Pourquoi Hollande conserve Ayrault

François Hollande –ce qui est un signe- n'a pas pris à la légère ce que le tout-Paris disait depuis quelque temps de l'hôte de Matignon : "Il est en sursis. Un remaniement se prépare…". Le président de la République a jugé utile de dire explicitement qu'il était satisfait de son Premier ministre, et qu'il entendait donc bien attaquer avec lui une année 2013 qui s'annonce, sur tous les plans, très difficile. Et peut-être même une "annus horibilis" (année horrible en latin), comme avait dit en 1992 la reine Elisabeth II alors qu'à Londres tout semblait, à l'époque, tanguer.

Les quatre clés de Hollande

Il y a quatre raisons -dun poids inégal- à la confirmation de Jean-Marc Ayrault à Matignon.

1. Il n'est en poste que depuis sept mois. Si François Hollande l'avait désavoué, il se serait lui-même désavoué. Une fois élu, n'avait-il pas choisi délibérément un lieutenant inexpérimenté mais fidèle, solide et moyennement charismatique, un homme d'appareil sur qui il puisse s'appuyer sans qu'il lui fasse de l'ombre ?

2. Ensuite, après un démarrage laborieux et passé le temps du bizutage, l'ex-maire de Nantes a fini par trouver ses marques. Certes, il lui arrive encore de trébucher (en utilisant, par exemple, le mot -inapproprié dans sa bouche- de "minable" pour condamner l'exil fiscal de Depardieu) mais, globalement, le Premier ministre en a fini, estime-t-on, avec son rodage. Arnaud Montebourg a d'ailleurs appris à ses dépens ce que valaient ses colères.

3. Le chef de l'Etat, même s'il vient de se déclarer persuadé qu'un début de croissance reviendrait courant 2013, sait en outre que 2013 sera une année terrible : économiquement, socialement, psychologiquement. Un chômage à la hausse, une fiscalité qui s'emballe, des doutes dans les têtes et, tout le laisse craindre, un début de récession : oui, dans les six mois, ça va tanguer.

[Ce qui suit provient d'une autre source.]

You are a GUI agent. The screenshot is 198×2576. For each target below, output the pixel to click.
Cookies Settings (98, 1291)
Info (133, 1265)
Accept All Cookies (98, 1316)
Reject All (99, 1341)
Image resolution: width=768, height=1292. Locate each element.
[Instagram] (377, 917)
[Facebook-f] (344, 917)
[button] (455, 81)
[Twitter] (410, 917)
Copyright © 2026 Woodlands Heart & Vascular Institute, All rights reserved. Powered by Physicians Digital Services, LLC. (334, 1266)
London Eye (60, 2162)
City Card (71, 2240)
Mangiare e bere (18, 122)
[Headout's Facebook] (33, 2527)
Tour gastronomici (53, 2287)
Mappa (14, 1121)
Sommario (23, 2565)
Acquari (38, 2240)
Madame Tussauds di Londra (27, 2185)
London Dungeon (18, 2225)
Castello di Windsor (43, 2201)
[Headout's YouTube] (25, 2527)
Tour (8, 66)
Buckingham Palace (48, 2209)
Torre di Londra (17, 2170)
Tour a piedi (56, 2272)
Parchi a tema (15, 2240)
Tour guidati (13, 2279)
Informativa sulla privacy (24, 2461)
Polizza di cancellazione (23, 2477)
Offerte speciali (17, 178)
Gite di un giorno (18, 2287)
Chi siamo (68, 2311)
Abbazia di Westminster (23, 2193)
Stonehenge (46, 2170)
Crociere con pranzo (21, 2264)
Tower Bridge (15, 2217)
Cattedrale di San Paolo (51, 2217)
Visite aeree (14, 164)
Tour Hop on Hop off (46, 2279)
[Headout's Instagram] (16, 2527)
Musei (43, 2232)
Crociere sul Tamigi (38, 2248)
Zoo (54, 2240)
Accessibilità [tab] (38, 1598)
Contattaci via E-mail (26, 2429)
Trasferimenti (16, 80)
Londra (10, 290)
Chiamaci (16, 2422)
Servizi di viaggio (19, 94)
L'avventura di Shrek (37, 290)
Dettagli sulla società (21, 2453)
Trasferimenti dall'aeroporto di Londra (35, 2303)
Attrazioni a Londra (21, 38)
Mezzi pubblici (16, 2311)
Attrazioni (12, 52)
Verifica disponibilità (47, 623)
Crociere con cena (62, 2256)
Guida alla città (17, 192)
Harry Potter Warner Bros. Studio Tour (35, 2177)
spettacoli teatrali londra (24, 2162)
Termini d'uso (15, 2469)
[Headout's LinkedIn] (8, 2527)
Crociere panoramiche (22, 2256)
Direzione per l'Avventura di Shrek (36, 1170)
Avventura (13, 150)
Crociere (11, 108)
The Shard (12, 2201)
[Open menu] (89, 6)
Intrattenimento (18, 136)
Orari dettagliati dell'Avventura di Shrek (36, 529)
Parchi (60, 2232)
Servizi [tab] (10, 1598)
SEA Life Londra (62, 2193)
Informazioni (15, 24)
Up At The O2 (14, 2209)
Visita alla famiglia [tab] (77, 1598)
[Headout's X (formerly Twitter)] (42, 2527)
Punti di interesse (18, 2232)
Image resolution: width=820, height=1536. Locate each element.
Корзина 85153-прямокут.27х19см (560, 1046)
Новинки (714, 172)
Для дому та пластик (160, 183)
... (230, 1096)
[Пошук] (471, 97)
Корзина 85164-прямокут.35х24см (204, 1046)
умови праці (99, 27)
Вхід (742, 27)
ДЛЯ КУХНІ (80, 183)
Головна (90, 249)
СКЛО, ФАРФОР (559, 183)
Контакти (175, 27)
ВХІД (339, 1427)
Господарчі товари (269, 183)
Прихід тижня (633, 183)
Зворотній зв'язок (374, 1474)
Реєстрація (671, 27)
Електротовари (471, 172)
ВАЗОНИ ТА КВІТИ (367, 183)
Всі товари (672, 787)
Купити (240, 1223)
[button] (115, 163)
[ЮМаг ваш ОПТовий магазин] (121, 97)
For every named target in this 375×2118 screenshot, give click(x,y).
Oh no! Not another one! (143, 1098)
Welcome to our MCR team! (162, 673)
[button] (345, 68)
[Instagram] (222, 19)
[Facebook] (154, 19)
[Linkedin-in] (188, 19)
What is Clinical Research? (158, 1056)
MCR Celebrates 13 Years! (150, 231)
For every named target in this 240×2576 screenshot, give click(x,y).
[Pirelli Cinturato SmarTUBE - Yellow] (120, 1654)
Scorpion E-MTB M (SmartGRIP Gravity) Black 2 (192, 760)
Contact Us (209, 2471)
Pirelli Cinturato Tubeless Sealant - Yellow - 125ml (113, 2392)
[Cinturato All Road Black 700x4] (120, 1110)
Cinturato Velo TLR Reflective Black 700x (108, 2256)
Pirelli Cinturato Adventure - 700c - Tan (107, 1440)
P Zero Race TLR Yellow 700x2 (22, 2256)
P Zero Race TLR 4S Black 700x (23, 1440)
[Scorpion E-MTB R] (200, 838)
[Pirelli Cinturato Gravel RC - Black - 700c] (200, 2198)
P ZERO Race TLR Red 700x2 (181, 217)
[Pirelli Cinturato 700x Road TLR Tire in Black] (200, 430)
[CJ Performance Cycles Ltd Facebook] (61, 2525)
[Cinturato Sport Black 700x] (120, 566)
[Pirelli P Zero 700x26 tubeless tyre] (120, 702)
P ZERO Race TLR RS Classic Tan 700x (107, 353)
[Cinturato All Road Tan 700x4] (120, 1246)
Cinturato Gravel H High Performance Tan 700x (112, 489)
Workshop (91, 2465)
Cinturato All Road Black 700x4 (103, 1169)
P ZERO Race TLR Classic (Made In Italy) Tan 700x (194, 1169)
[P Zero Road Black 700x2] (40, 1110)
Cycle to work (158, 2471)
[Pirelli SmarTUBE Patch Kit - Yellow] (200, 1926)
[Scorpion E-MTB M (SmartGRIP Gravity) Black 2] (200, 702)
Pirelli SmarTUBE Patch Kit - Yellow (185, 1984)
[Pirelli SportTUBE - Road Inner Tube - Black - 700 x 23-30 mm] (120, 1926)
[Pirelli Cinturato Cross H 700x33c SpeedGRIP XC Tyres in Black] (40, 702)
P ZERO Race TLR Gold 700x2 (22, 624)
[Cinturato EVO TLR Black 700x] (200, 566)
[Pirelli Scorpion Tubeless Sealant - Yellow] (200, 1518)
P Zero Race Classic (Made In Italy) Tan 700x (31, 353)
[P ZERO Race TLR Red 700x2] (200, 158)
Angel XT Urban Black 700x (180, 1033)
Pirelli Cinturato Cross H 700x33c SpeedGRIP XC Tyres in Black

Donc, à l'Elysée, on se prépare à tous les scenarios et, pour l'heure, on préfère serrer les dents.

4. Si François Hollande devait changer de Premier ministre, encore faudrait-il qu'un nom s'impose : Aubry, l'exilée de Lille ? Valls, que la droite adore ? Sapin, qui aurait du éviter de parler de "naufrage" à propos de Depardieu ? Montebourg, qui sait qu'il a du talent ? Plus important : au-delà des hommes, quelle ligne politique choisira le consensuel Hollande si la mer se creuse ? Un coup de barre à gauche (où les critiques le visant, du PC l à Europe-Ecologie, se multiplient) ou bien un coup de barre du côté du centre ?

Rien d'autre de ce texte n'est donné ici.